▸ **Description of the task**
Each record must reappear in the answer exactly as it is written.

-.-.-

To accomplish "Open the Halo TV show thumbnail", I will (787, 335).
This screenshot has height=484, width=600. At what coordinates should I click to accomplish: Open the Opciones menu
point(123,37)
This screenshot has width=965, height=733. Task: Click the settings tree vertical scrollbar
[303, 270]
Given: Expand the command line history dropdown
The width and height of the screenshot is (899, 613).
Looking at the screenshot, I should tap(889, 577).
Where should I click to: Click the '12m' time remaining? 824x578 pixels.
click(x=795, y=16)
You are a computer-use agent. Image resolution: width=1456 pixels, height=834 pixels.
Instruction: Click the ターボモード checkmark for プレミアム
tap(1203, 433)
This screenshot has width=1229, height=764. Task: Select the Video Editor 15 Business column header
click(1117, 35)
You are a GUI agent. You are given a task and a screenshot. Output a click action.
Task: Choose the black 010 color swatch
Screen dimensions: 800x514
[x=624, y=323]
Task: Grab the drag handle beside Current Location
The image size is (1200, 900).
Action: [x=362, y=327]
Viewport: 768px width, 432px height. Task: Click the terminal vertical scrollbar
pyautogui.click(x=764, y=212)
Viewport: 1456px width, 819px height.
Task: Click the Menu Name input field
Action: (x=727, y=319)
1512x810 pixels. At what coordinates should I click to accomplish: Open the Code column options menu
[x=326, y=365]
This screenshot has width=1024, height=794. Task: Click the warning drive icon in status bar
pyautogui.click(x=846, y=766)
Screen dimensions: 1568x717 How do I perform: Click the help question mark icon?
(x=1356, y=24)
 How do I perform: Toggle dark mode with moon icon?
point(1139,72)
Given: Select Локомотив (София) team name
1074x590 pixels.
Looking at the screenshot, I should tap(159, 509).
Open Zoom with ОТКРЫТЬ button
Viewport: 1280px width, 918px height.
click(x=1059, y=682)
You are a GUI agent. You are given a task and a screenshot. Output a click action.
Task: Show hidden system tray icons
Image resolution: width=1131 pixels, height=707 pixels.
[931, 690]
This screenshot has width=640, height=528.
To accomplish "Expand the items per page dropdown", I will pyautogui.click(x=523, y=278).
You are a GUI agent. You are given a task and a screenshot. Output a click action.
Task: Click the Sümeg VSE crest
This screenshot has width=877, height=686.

-.-.-

▸ **Written reply**
To accomplish "Open the Halo TV show thumbnail", I will (787, 335).
This screenshot has height=484, width=600. At what coordinates should I click to accomplish: Open the Opciones menu
point(123,37)
This screenshot has width=965, height=733. Task: Click the settings tree vertical scrollbar
[303, 270]
Given: Expand the command line history dropdown
The width and height of the screenshot is (899, 613).
Looking at the screenshot, I should tap(889, 577).
Where should I click to: Click the '12m' time remaining? 824x578 pixels.
click(x=795, y=16)
You are a computer-use agent. Image resolution: width=1456 pixels, height=834 pixels.
Instruction: Click the ターボモード checkmark for プレミアム
tap(1203, 433)
This screenshot has width=1229, height=764. Task: Select the Video Editor 15 Business column header
click(1117, 35)
You are a GUI agent. You are given a task and a screenshot. Output a click action.
Task: Choose the black 010 color swatch
Screen dimensions: 800x514
[x=624, y=323]
Task: Grab the drag handle beside Current Location
The image size is (1200, 900).
Action: [x=362, y=327]
Viewport: 768px width, 432px height. Task: Click the terminal vertical scrollbar
pyautogui.click(x=764, y=212)
Viewport: 1456px width, 819px height.
Task: Click the Menu Name input field
Action: (x=727, y=319)
1512x810 pixels. At what coordinates should I click to accomplish: Open the Code column options menu
[x=326, y=365]
This screenshot has width=1024, height=794. Task: Click the warning drive icon in status bar
pyautogui.click(x=846, y=766)
Screen dimensions: 1568x717 How do I perform: Click the help question mark icon?
(x=1356, y=24)
 How do I perform: Toggle dark mode with moon icon?
point(1139,72)
Given: Select Локомотив (София) team name
1074x590 pixels.
Looking at the screenshot, I should tap(159, 509).
Open Zoom with ОТКРЫТЬ button
Viewport: 1280px width, 918px height.
click(x=1059, y=682)
You are a GUI agent. You are given a task and a screenshot. Output a click action.
Task: Show hidden system tray icons
Image resolution: width=1131 pixels, height=707 pixels.
[931, 690]
This screenshot has width=640, height=528.
To accomplish "Expand the items per page dropdown", I will pyautogui.click(x=523, y=278).
You are a GUI agent. You are given a task and a screenshot. Output a click action.
Task: Click the Sümeg VSE crest
This screenshot has width=877, height=686.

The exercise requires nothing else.